I've been playing with this for a few days now.  I'm still not quite where I want to be with these, but I have gotten some results that I feel good about.  I am far from getting the razor focus that I would like.  C/C appreciated:


----------



## Caffler (Feb 28, 2010)

I've been trying this as well recently and these are far better than what I have so far.
Nice work.
How are you lighting these?


----------



## Johnboy2978 (Feb 28, 2010)

a single alien bee 800 strobe.  camera info is 1/180 and aperture is between f/8 and f/22 ISO 100.  Lens is a Sigma 70mm macro.


----------



## Derrel (Feb 28, 2010)

I think the focus on these is actually pretty good, but it looks like there's a very slight bit of blurring going on, possibly from the flash duration not being quite fast enough. I know the Alien Bee monolights have their shortest flash duration at full power, so if the power has been dialed down a bit, that will lengthen the flash duration.


----------



## Johnboy2978 (Feb 28, 2010)

Actually Derrel, I had this set on the lowest power output setting possible.  Maybe it was a little camera shake from the mirror?


----------



## Derrel (Feb 28, 2010)

Well, if you had an Alien Bee 800 set to its lowest 1/32 power level the flash duration is between 1/1650 and 1/550 second, which is pretty slow for water droplet action.  AlienBees Specs Chart

My feeling is that at a really high sync speed like 1/180 second, you might be getting only the less-bright and longer "tail" end of the flash burst. ALthough it might seem like it's plenty fast, on water drop shots like this done with speedlight flashes at very close range, one can often see micro-droplets that form what many call the "crown", around the impact crater.
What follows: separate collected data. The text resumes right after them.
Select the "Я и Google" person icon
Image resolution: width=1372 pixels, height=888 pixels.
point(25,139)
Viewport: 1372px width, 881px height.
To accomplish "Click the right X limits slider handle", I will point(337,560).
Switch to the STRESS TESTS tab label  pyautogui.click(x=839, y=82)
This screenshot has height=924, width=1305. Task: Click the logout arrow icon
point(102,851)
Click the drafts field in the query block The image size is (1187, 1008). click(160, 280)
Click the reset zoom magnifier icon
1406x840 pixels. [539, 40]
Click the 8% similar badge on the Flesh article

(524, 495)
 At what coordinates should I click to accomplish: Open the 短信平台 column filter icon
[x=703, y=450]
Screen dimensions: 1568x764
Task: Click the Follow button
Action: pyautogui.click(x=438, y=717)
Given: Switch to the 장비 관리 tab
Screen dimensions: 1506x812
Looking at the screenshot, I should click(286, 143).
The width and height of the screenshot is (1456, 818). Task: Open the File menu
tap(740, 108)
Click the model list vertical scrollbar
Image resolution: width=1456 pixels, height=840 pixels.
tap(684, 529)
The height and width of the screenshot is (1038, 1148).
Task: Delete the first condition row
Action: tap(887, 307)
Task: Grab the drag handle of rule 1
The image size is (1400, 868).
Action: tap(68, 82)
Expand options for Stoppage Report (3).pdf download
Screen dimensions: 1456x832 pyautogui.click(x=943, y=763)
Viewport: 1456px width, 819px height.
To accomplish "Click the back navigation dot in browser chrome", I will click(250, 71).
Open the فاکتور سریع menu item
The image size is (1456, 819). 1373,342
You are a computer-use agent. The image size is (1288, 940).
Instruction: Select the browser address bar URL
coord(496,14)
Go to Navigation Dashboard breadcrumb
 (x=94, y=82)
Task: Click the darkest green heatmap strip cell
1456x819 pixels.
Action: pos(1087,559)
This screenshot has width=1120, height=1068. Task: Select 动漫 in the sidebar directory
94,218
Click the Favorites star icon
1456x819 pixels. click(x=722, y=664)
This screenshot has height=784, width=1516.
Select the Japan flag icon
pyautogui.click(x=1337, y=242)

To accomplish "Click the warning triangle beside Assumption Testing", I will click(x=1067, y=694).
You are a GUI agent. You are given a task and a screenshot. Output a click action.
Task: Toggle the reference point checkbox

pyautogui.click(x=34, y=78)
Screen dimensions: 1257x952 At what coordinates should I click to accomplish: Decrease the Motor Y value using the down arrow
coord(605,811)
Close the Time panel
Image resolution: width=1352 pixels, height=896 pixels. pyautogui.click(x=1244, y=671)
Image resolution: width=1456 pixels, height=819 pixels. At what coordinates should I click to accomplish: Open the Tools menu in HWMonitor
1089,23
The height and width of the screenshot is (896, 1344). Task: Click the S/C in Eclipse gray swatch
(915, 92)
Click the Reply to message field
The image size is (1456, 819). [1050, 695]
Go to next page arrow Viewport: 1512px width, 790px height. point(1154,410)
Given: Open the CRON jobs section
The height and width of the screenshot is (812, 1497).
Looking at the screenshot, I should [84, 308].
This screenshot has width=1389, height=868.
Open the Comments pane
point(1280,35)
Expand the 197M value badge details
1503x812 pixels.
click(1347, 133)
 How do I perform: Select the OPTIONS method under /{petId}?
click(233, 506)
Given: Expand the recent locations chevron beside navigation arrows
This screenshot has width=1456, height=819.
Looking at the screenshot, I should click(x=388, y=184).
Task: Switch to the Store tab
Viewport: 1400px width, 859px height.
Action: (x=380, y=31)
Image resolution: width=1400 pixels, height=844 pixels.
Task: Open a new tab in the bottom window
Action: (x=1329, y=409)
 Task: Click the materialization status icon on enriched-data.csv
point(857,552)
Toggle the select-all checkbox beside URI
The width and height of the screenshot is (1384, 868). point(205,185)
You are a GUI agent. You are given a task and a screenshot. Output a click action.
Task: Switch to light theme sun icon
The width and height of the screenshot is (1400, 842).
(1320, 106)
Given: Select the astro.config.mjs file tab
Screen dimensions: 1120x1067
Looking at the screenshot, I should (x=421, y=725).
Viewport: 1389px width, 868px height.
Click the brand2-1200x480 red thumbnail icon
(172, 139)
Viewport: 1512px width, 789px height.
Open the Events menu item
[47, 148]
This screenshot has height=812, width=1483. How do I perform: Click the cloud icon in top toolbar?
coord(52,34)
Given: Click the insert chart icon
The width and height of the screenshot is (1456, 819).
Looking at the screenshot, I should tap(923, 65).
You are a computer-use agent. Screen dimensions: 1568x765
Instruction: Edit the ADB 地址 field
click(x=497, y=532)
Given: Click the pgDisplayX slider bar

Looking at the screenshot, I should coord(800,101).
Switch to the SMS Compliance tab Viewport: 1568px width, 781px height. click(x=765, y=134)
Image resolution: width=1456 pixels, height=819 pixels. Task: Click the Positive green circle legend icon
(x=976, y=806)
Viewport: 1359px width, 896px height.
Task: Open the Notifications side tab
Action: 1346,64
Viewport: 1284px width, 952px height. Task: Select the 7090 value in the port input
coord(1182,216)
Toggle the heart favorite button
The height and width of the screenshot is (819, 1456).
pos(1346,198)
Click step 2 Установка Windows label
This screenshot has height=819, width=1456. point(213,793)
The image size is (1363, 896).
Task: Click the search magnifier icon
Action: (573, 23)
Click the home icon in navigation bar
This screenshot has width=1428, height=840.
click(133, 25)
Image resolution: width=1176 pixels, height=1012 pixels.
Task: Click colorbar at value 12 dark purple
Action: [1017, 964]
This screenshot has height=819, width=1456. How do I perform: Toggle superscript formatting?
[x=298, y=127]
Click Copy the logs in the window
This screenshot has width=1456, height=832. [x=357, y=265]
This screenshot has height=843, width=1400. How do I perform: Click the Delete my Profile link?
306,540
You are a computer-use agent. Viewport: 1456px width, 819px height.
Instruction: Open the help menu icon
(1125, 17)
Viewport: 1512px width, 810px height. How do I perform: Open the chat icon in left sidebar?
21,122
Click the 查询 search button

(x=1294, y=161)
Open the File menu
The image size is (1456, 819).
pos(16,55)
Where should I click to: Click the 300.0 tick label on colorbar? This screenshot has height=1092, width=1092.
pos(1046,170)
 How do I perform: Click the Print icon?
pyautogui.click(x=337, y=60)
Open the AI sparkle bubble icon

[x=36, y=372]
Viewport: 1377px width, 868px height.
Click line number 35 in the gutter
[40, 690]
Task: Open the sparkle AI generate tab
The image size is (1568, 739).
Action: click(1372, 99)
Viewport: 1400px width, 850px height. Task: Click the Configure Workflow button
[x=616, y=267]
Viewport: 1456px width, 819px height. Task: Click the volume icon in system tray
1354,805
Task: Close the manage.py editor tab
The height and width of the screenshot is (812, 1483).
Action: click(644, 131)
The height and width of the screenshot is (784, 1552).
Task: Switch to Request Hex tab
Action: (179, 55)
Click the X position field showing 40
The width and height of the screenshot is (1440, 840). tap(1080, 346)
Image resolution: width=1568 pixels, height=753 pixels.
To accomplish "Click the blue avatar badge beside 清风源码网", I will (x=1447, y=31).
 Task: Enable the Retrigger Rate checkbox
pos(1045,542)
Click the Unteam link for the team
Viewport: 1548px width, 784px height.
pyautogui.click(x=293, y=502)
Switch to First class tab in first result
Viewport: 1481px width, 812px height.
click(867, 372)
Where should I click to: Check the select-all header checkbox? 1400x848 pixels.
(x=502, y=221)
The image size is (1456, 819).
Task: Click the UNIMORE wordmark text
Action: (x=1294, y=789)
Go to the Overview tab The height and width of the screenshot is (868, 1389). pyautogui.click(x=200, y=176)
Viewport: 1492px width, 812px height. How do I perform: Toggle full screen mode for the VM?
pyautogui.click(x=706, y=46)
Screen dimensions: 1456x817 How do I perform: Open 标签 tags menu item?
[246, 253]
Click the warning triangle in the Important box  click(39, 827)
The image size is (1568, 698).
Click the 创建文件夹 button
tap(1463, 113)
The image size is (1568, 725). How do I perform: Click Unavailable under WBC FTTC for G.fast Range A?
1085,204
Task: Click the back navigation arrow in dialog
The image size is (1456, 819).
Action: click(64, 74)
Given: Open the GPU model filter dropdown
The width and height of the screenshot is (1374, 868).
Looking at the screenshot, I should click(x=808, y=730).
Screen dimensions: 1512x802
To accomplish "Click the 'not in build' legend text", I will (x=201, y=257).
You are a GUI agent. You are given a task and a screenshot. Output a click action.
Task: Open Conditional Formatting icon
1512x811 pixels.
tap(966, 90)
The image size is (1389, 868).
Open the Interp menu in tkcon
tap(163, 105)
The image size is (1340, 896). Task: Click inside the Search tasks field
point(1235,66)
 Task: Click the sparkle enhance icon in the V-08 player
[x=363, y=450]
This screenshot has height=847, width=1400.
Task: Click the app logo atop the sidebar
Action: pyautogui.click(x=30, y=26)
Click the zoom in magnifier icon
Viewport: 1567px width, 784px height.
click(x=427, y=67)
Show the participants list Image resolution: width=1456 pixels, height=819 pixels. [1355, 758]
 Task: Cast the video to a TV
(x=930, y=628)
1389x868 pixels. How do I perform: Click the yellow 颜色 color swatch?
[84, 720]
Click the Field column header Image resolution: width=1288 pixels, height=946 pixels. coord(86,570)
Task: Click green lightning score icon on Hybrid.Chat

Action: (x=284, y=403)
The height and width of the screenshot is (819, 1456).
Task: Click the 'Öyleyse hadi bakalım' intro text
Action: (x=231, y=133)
Using a small speedlight flash set to a low power like 1/16 or even lower, the flash duration times can be as shot as 1/35,000 second, with 1/10,000 quite easily reachable. I am just looking at the smoothness of the water and the craters or ripples, and the way the drops are rendered. I think I see a bit of what looks like subject motion blur. I am assuming the ambient light exposure is at least 5 stops below the flash exposure; it should be, according to most people who shoot this kind of water droplet action. if the room lights are fairly bright, some of the blurring could be coming from the ambient light causing a very slightly blurred look, and then the flash freezing the rest of the moving water.


----------



## Johnboy2978 (Feb 28, 2010)

Derrel, I went back to work, this time using my Sigma 500 DG Super speedlight in addition to my alien bee.  I abandoned it earlier b/c it was requiring a pre-flash before actually firing which was useless due to being unable to time it.  I used the AB basically to trigger the slave flash of the sigma which was the primary light for the background and it worked much better.  I think you can tell from these images, but the hi-res versions are crystal clear.  I came away with many still to process.  These are basically SOOC with just a little crop and hue adjustment.


----------



## Derrel (Mar 1, 2010)

Wow, the second batch photos look super cool! I like the highlight the other flash unit is providing, since it gives a little tiny clue to the eye. My favorite are the first and second photos of the second batch.


----------



## Johnboy2978 (Mar 1, 2010)

Thanks for taking the time to comment Derrel.  If it weren't for your knowledge of flash duration, I wouldn't have gone back to doing a second take, but that really made a difference in the clarity and sharpness of focus.


----------